Addendum: Missing Disk Attributes

Based on a review of the latest terraform-provider-google documentation for google_compute_disk, google_compute_region_disk, and google_compute_instance disk attachments, the following attributes are currently missing from the proposed disk type definitions and should be considered for inclusion:

1. Metadata and Organization

• description (string): An optional description of the disk resource.

• labels (map(string)): Key/value pairs to label the disk.
• params / resource_manager_tags (map(string)): Resource manager tags to be bound to the disk.
• licenses (list(string)): Applicable license URIs to apply to the disk.

2. Encryption and Security

• disk_encryption_key (object): Used to encrypt the disk with a customer-supplied (CSEK) or customer-managed (CMEK) key.

• source_image_encryption_key (object): Required to decrypt the source image if it is protected by a CSEK/CMEK.
• source_snapshot_encryption_key (object): Required to decrypt the source snapshot if it is protected by a CSEK/CMEK.
• enable_confidential_compute (bool): Whether the disk uses confidential compute mode (supported on certain Hyperdisk SKUs).
• disk_encryption_key_raw / kms_key_self_link: Required on the attached_disk block of google_compute_instance to mount an existing encrypted disk.

3. Advanced Disk Features & Hyperdisk

• access_mode (string): Specifically for Hyperdisks (e.g., READ_WRITE_SINGLE, READ_WRITE_MANY, READ_ONLY_SINGLE).

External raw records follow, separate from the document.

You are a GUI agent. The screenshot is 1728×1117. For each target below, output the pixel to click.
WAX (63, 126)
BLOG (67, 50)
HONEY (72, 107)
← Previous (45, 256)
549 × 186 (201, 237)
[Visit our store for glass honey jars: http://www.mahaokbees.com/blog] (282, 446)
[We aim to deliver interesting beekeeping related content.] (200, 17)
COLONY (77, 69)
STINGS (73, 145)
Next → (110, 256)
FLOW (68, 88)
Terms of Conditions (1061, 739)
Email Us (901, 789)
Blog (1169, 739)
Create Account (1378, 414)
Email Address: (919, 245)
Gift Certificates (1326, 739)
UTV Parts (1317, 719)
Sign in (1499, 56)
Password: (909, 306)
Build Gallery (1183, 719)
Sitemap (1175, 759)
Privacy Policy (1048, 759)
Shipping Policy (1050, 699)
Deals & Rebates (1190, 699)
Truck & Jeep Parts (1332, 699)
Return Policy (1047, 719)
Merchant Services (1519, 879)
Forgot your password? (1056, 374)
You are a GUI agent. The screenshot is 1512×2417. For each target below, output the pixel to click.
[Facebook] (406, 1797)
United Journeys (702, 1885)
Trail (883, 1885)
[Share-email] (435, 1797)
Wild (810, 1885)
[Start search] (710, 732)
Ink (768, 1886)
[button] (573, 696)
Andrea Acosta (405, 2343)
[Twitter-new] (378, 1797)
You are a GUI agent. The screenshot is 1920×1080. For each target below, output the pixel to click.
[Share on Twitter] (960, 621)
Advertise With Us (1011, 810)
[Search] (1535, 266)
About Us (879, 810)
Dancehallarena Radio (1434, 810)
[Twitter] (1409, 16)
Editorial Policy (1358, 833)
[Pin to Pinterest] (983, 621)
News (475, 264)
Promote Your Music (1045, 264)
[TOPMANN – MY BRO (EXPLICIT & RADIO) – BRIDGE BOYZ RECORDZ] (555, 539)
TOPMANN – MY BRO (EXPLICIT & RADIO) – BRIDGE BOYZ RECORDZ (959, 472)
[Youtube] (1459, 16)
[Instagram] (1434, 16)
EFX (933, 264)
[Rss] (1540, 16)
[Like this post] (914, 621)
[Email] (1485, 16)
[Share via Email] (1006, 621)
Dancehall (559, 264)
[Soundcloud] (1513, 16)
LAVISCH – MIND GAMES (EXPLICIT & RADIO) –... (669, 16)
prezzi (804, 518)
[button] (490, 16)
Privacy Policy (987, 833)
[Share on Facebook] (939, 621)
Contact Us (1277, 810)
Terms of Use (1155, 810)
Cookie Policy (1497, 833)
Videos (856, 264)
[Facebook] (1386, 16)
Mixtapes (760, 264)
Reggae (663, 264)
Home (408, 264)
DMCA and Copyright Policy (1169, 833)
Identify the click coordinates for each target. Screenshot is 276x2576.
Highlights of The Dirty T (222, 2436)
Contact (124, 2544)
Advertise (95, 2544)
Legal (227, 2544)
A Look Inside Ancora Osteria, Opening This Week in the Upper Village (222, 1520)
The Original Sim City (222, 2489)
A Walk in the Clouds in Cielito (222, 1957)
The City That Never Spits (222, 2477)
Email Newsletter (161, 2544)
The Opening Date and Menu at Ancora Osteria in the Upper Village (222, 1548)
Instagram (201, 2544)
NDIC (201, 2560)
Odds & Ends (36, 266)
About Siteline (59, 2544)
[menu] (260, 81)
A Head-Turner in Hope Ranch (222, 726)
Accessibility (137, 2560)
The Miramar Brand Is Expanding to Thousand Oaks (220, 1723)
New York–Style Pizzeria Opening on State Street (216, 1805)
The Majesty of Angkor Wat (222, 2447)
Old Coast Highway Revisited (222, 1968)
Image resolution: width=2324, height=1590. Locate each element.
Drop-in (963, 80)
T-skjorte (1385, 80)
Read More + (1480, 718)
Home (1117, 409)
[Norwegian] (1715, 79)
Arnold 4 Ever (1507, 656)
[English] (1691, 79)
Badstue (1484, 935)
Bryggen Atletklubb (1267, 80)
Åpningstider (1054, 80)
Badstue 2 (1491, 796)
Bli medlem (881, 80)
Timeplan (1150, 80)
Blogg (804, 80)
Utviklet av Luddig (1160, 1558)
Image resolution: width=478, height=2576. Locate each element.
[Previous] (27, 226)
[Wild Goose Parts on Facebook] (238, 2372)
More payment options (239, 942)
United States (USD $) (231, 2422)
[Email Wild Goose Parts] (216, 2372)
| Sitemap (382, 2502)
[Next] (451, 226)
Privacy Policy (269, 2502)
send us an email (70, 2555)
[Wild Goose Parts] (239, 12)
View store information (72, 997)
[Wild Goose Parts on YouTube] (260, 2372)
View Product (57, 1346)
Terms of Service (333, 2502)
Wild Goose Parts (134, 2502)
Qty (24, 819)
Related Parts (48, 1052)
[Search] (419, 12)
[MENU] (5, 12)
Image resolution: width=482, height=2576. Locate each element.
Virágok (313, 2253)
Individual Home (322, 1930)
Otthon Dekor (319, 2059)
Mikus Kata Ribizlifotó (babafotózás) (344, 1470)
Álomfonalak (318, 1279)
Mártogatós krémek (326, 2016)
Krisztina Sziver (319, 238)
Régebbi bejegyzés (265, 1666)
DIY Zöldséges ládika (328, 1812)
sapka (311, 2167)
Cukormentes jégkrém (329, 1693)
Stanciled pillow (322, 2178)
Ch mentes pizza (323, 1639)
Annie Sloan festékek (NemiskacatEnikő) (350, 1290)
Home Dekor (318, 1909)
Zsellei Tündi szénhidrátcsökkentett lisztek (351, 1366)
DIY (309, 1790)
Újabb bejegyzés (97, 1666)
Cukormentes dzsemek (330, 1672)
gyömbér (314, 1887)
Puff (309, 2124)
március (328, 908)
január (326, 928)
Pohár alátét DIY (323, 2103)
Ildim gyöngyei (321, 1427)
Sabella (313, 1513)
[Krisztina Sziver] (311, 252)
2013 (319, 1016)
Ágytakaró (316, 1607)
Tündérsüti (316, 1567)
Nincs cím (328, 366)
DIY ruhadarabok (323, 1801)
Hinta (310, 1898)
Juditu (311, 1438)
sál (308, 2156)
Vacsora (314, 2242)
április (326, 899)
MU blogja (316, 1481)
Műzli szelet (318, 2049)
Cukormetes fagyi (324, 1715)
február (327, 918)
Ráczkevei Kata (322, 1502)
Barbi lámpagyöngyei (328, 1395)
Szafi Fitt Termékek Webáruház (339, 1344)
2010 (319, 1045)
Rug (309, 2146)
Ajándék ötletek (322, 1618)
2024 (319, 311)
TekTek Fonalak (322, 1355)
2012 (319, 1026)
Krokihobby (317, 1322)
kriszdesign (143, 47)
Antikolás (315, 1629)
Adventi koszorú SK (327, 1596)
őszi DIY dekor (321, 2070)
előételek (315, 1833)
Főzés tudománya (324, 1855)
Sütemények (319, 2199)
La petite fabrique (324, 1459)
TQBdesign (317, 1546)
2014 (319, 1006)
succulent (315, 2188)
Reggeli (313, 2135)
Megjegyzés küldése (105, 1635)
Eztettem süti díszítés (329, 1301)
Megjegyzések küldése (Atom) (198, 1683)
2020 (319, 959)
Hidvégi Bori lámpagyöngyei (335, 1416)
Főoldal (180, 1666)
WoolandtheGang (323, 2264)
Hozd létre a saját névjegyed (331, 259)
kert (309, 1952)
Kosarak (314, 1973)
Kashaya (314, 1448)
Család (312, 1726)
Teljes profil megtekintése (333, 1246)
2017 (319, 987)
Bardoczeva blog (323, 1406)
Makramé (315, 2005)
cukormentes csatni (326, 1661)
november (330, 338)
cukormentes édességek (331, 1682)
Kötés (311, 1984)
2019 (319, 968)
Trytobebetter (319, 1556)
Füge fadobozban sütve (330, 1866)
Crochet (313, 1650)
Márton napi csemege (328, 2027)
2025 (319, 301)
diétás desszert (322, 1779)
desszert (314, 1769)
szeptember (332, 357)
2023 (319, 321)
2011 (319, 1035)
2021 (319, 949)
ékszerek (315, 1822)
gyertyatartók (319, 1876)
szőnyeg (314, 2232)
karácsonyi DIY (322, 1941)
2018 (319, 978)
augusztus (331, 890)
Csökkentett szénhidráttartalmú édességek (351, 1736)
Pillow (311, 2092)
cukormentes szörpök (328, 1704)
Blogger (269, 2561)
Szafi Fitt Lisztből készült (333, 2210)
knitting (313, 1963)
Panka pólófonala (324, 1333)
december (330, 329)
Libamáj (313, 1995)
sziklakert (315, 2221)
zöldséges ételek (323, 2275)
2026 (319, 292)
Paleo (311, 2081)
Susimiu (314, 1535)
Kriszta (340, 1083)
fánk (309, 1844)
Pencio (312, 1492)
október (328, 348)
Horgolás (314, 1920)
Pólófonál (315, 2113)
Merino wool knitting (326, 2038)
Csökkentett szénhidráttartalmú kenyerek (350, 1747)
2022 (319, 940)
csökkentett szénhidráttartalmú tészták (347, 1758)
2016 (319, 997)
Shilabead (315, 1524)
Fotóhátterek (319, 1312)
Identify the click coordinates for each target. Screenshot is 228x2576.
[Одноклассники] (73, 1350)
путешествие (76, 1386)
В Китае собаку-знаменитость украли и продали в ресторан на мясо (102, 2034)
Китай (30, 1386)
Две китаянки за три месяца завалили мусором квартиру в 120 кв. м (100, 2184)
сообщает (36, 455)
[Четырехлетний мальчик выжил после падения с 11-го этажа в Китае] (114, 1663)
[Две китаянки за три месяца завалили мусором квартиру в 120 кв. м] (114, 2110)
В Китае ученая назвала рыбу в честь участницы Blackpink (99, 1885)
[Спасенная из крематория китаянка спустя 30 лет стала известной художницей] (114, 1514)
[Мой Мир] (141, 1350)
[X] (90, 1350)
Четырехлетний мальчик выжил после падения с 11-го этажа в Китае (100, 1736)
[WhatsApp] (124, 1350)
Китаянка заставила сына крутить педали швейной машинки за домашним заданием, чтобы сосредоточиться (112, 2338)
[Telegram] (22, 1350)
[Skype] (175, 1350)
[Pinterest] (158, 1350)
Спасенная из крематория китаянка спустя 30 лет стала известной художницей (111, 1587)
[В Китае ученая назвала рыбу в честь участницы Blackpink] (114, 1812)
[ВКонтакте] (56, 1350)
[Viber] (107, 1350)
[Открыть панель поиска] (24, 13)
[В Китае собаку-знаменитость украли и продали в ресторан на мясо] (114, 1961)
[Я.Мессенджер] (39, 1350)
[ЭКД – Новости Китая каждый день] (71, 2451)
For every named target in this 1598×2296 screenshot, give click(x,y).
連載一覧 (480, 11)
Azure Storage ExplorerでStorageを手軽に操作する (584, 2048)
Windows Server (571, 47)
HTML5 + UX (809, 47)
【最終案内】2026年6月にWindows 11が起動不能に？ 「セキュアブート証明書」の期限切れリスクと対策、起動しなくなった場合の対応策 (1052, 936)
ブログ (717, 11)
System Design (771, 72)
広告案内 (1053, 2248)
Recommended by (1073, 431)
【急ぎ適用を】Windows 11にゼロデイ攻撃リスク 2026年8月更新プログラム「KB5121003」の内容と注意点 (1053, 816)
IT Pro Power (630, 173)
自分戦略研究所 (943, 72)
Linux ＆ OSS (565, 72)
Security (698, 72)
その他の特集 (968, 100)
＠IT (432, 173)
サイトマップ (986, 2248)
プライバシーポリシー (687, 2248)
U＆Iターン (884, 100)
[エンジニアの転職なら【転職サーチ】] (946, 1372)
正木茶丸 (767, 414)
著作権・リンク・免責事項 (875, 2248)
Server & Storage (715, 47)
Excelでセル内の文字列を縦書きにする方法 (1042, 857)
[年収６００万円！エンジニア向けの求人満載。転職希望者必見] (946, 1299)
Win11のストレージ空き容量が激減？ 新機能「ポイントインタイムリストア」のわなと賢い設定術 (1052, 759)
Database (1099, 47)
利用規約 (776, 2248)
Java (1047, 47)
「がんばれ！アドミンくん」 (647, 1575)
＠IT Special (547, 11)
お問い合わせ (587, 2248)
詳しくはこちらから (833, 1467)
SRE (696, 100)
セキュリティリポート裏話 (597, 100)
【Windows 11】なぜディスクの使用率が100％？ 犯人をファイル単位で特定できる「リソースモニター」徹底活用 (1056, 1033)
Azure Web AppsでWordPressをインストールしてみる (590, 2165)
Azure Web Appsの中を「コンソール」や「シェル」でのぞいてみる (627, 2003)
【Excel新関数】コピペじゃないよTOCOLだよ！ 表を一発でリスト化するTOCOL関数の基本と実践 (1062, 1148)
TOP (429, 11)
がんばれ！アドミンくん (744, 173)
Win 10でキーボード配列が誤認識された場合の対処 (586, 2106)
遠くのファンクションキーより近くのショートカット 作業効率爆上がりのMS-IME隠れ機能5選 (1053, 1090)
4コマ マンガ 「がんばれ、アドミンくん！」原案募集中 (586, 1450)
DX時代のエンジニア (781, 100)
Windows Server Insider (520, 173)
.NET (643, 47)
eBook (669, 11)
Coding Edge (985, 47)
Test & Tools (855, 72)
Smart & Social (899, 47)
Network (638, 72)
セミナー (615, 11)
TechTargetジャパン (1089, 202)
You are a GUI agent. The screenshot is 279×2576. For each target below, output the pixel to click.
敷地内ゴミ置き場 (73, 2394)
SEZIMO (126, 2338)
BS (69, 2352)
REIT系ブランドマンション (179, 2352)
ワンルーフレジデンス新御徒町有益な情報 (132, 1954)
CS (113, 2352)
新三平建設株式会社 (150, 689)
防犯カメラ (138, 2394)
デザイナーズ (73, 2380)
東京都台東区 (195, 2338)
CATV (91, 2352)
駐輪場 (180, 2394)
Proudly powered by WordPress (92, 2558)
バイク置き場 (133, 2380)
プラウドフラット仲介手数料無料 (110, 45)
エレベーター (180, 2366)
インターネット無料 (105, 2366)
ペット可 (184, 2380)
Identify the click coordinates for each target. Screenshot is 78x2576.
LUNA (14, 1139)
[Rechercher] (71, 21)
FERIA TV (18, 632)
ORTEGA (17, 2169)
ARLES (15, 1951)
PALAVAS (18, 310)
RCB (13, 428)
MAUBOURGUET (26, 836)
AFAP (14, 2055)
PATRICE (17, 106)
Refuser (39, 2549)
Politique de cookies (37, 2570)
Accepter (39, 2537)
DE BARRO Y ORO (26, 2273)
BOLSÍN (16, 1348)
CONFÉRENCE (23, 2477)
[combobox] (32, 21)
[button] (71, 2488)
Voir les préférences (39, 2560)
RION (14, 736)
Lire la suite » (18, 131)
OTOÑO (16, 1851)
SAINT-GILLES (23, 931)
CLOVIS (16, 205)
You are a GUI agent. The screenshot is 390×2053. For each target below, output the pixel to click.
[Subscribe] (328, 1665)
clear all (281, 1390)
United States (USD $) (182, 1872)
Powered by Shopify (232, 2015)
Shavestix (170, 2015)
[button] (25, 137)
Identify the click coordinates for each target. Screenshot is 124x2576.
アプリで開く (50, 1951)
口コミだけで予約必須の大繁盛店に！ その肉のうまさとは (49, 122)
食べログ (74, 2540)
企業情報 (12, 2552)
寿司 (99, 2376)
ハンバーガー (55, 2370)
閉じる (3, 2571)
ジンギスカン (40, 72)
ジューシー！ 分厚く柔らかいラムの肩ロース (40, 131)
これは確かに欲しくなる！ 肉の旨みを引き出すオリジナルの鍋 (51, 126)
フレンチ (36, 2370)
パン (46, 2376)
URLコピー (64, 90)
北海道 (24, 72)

• multi_writer (bool): Indicates whether a persistent disk can be read/write attached to more than one instance.
• physical_block_size_bytes (number): Allows specifying physical block size (usually 4096 or 16384).
• guest_os_features (list(object)): Features to enable on the guest OS (e.g., UEFI_COMPATIBLE, SECURE_BOOT, MULTI_IP_SUBNET).
• async_primary_disk (object): Primary disk configuration for asynchronous disk replication.

4. Source Creation Options

• source_disk (string): Allows creating a new disk by cloning an existing google_compute_disk (supported by both zonal and regional disks).

• source_instant_snapshot (string): Allows creating a disk from a Google Compute instant snapshot.
• source_storage_object (string): Allows creating a disk directly from a GCS URI tarball/vmdk.
• erase_windows_vss_signature (bool): Specifies whether the disk restored from a source snapshot should erase the Windows-specific VSS signature.
• Note on Regional Disks: google_compute_region_disk does not support initialization directly from an image. The source.image attribute will only work for zonal disks.

5. Disk Lifecycle

• create_snapshot_before_destroy (bool): If true, creates a snapshot of the disk before Terraform destroys it.

• create_snapshot_before_destroy_prefix (string): A custom prefix for the snapshot name created prior to destruction.